2. Euphoria and sedation do not necessarily exclude each other.

Peace! Murphy
 
Some more?

"Opioid receptor polymorphisms and opioid abuse."
Lee, Nancy M.; Smith, Andrew P.
Pharmacogenomics 2002, 3(2), p.219

Abstract

A review. The sequencing of the human genome is only the first step. The next step is to det. the function of these genes and in particular, how alterations in specific genes lead to major human disorders. Many labs. are now focusing on identifying and characterizing single nucleotide polymorphisms (SNPs), to det. which correlate in frequency with certain population groups who may be particularly susceptible to certain diseases. The µ-opioid receptor (MOR), which mediates the clin. important analgesic effects of drugs like morphine as well as the euphoria sought by heroin abusers, exhibits several dozen polymorphisms. Several of these are assocd. with altered receptor function and individuals at risk for drug abuse.
 
Actually Fast I should ammend that and I am glad you caught that because there are substances that fall outside the rule. However, methadone is certainly not one of them. It is important though to be accurate and this IS true.

As I had told the OP euphoria is a synergistic, cumalitive response that requires cooridinated input (although I simplified it and did not mention input which is an obvious inference). Other vital aspects that need to be considered and these of course apply to all other substances outside the Rule's parameters, are endogenous opioids and their interaction with the outside substance, cAMP levels,action potential levels, ventral tegmental interaction, polymorphism which is not only quite possible but is also incredibly varied, and so on. Then there are dozens of other issues to be examined.

I have to say though, you really consider Thiambutenes to be heavyduty? The entire chain only mazes out at 1.3 X morphine and that is a fluke. Most are weak along the lines of meperidine.

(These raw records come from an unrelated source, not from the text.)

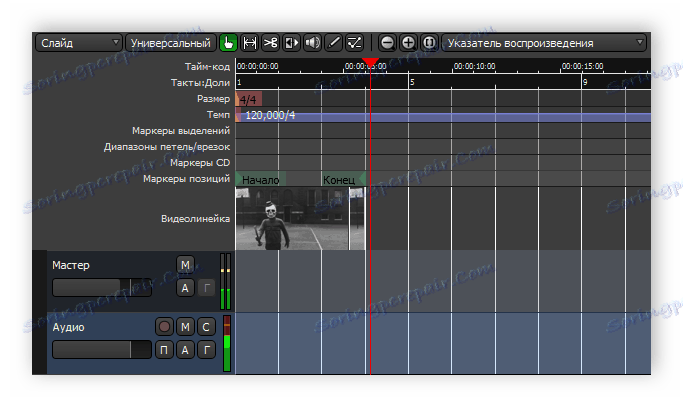Click the А button on Мастер track

[185, 288]
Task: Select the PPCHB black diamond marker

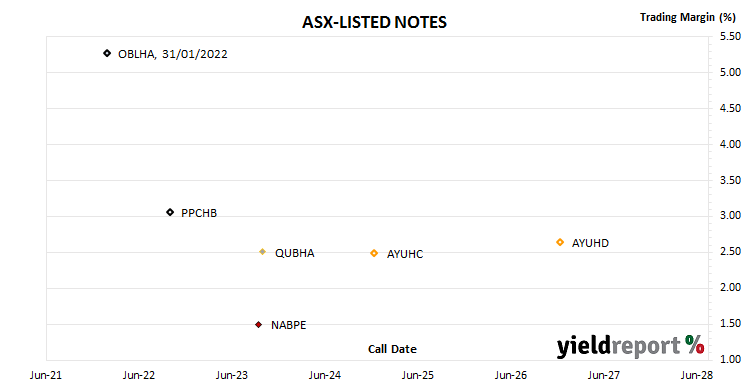Action: (170, 212)
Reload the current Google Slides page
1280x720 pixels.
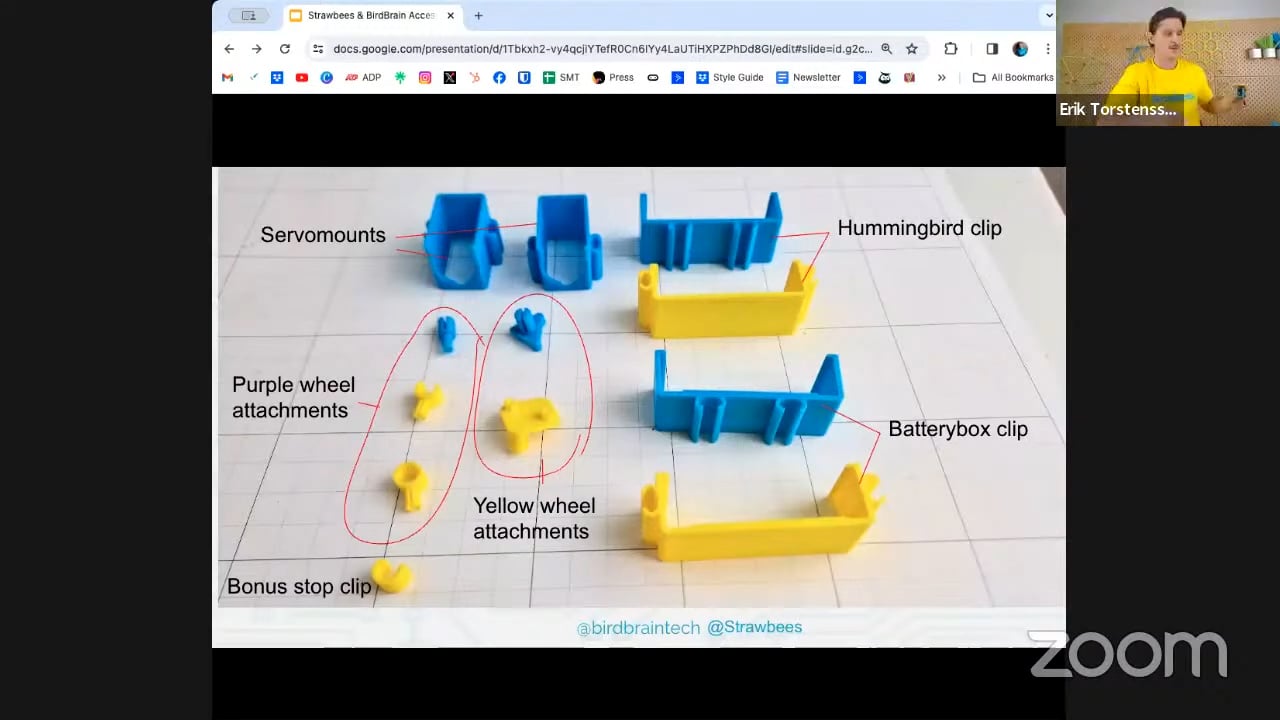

I have to say hats off though on the Benzimidazoles, give it to the FSU to lab up etonitazene. This is the nation that produced "Jeff" after all and are always cutting edge, the best minds in the world hands down. The only illicit methadone lab known to man! Highsmith was supposed to be so addicited that he had to kill himself when methadone could not sate his jones after the bust! I say the US, as much as I hate it, does give the FSU a run though.

Ahhh, but I like slapped wrists!

While I did say that I would not post in the thread, I think that I will ammend that as well and simply say that I will not longer address the OP out of respect for his/her wishes.